Why you are getting no result at the end
This is no bug in the decoder, it is a bug in your code. You're just assigning another address
to the local pointer s in UnmarshalJSON. Corrected code:
func (s *Somefin) UnmarshalJSON(b []byte) error {
log.Println("Unmarshaling",string(b))
sn := Somefin("~"+string(b)+"~")
*s = sn
return nil
}
Semantics of s = &sn: Assign the address &sn to s. This is similar to s = 42.
Semantics of *s = sn: Copy whatever is sn to the place where s points to.
One requirement for this to work is that s points to a valid memory location and must not be nil.
Example usage of your code (play):
w := &Wat{Somefin: new(Somefin)}
err := json.Unmarshal(b,w)
log.Printf("%#v (%s)
", w, err)
Crucial is the initialization of Wat with a new Somefin so that the pointer s in
UnmarshalJSON is valid (points to the object created with new(Somefin)).
Why you are getting the whole string in UnmarshalJSON
Embedding is not polymorphism. While the method set of the embedded object (in your case
Somefin) is promoted to the outside, this does not mean that the method is now working
on the embedding struct rather than the embedded one.
Small example (play):
type Inner struct { a int }
func (i *Inner) A() int { return i.a }
type Outer struct {
*Inner
a int
}
i := &Inner{}
o := Outer{Inner: i}
fmt.Println("Inner.A():", i.A())
fmt.Println("Outer.A():", o.A())
o.a = 2
fmt.Println("Outer.A():", o.A())
With polymorphism you would expect Outer.A() to return 2 as method A() would operate in
the scope of Outer and not Inner anymore.

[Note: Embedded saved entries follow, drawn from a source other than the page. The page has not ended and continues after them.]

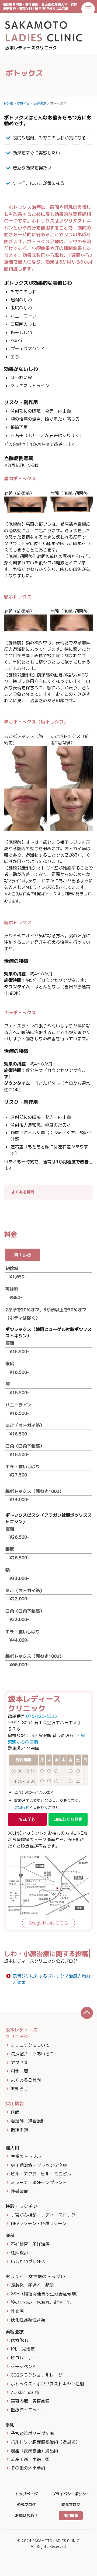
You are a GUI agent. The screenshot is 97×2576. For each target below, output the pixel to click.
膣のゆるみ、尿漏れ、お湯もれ (41, 2302)
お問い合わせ (26, 2515)
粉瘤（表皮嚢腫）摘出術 (34, 2451)
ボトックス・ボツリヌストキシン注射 (47, 2384)
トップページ (26, 2493)
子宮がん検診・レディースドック (43, 2215)
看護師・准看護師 (28, 2121)
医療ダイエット (26, 2410)
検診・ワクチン (21, 2206)
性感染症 (19, 2191)
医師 (15, 2112)
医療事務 (19, 2130)
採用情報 (70, 2515)
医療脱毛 (19, 2340)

With embedding the scope is never changed and
A() will always remain operating on Inner.
The same effect prevents your UnmarshalJSON from seeing the two members A and B as these
are simply not in the scope of Somefin:
- JSON library sees
UnmarshalJSON on Wat because UnmarshalJSON from Somefin gets promoted to the outside
- JSON library cannot find any matching element in
Somefin and delivers the whole input